“Sobre o passado que escolhemos contar, dois exemplos são eloquentes. Um é do bairro da Liberdade, lugar de absoluta centralidade para a memória negra, escrava e liberta da cidade, porque próximo dali se situava o pelourinho onde se comerciavam os escravos, a forca onde se celebrava em praça pública a violência e a tortura, e a Capela dos Aflitos, cemitério de pretos e indigentes. Quem passa hoje por ali esbarra nas lanternas japonesas que adornam o bairro. Até mesmo a palavra Liberdade, que dá nome à Praça e Estação do Metrô, foi acrescida a palavra Japão, sinalizando de forma clara uma opção: não vale nem a memória negra, nem mesmo o reconhecimento dos milhares de coreanos e chineses que, em décadas mais recentes, constituem os grupos de imigrantes asiáticos mais numerosos da cidade”.
“O Bexiga é mais um exemplo : as tradições italianas que, de fato, floresceram na região desde a virada do século 19, conviveram – e convivem – com uma presença negra que, desde o quilombo do Saracura, as casas de fundo aos pés do espigão dos palacetes, afirmaram este lugar como um dos centros da vida social, cultural, religiosa e política da negritude paulistana”.
“Mas esta história parece o tempo todo ser residual e eclipsada, em parte em função dos deslocamentos constantes que os moradores negros nos bairros centrais sofreram.
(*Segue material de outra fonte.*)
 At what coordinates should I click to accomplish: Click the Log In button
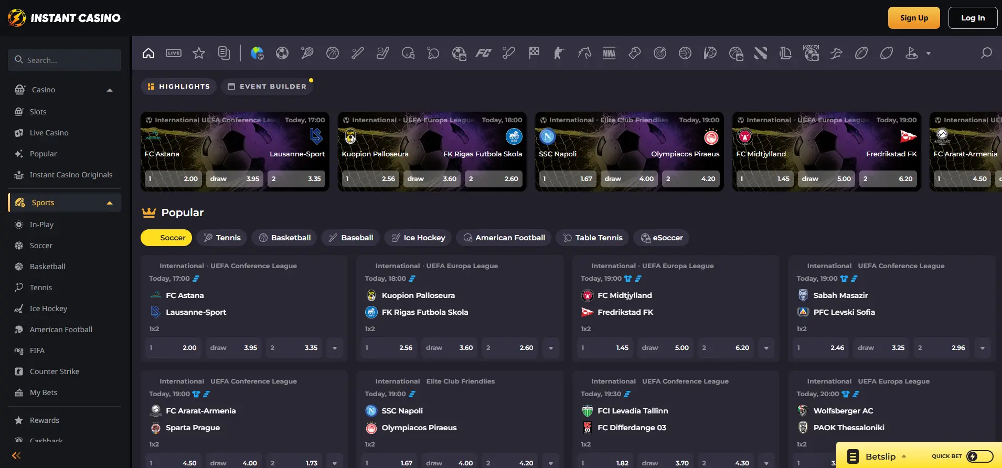click(973, 18)
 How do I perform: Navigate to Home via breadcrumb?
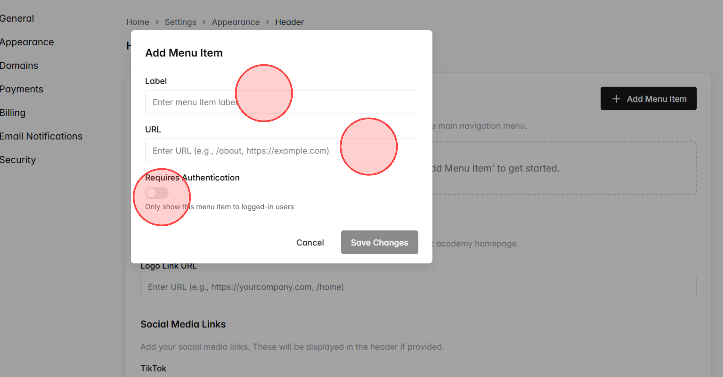(138, 22)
Uma historia de demolições, remoções, despejos e exílios em COHABs ou bairros pé-no-barro, distantes, que ameaçam sem cessar os não proprietários de suas moradas. Mas em parte também por uma espécie de opção colonizadora, por negar a presença material e espiritual da cultura negra como constituidora de nossa cidade, de nossa urbanidade”.